Тема получилась обширная, «пилить» я ее буду как раз до конца зимы, если не до лета. Это в том случае, если меня снова чем-то озадачат. Так-то мне на написание диплома месяца полтора «чистого» времени достаточно.

На третий день после моего возвращения мне на глаза попался журнал «За рубежом», тут же напомнивший мне о Михаиле Ефимовиче. Так мы и не встретились, не рассказал я ему историй для фельетона. Мне в какой-то степени было неудобно перед ним, что его на допросы из-за меня вызывали. Уж как там с ним обращались, могу только догадываться. Я хоть и позвонил ему после выписки и Михаил Ефимович сказал, что никаких претензий у него ко мне нет, но все же… все же… Думаю, стоит съездить, если все еще ему нужны истории для фельетона, хоть так загладить свою косвенную вину за доставленные неудобства.

Помня, что в редакции в прошлый раз нашелся человек, которого смогли подкупить, я решил ехать без предварительного звонка. Сюрприз устрою, заодно пойму точно по его реакции, продолжится ли наше общение или оно потеряно безвозвратно. Главное, чтобы он на рабочем месте был, а не в какой-нибудь командировке.

Мне повезло, Кольцов был в редакции.
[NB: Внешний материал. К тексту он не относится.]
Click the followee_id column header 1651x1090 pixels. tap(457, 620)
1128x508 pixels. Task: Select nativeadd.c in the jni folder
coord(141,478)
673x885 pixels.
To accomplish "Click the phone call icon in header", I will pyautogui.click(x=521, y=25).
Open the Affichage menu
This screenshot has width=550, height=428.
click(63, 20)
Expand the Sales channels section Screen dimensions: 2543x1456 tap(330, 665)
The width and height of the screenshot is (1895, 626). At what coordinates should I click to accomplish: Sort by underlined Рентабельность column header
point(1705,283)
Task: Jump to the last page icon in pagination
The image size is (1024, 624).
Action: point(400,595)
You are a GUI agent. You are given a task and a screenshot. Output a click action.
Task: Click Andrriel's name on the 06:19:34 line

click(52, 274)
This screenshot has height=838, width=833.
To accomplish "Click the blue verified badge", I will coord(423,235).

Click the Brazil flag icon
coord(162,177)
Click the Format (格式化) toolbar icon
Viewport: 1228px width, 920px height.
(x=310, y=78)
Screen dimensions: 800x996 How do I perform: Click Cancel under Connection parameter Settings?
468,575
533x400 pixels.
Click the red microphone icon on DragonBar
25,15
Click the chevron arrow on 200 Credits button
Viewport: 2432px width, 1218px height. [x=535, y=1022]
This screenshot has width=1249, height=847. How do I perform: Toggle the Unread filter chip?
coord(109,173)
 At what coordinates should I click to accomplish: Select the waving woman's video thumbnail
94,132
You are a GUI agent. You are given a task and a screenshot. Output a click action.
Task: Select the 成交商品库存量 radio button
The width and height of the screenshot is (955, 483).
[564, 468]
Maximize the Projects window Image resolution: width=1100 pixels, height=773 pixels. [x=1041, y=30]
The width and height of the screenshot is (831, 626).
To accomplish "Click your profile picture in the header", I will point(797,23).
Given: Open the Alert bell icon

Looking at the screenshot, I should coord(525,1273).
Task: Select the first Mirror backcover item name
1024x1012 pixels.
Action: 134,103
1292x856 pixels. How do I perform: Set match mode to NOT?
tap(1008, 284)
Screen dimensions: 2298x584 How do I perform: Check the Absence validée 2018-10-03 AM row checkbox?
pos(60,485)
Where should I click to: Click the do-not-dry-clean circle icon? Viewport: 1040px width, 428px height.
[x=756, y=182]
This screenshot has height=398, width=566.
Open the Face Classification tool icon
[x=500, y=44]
Увидев меня, обрадовался и с чувством пожал руку.

— Рад тебя видеть, — сказал он, когда мы разместились в его кабинете. — Как ты? После такой травмы ничего не осталось? Боли редкие или еще что?

— Повезло, никаких последствий пока не обнаружил, — широко улыбнулся я.

На душе отлегло. Не затаил зла Михаил Ефимович. Расспросил его, как дела. Шутя посоветовал в следующий раз за границей никого случайно «не подцепить». Тот сразу на этих словах поскучнел.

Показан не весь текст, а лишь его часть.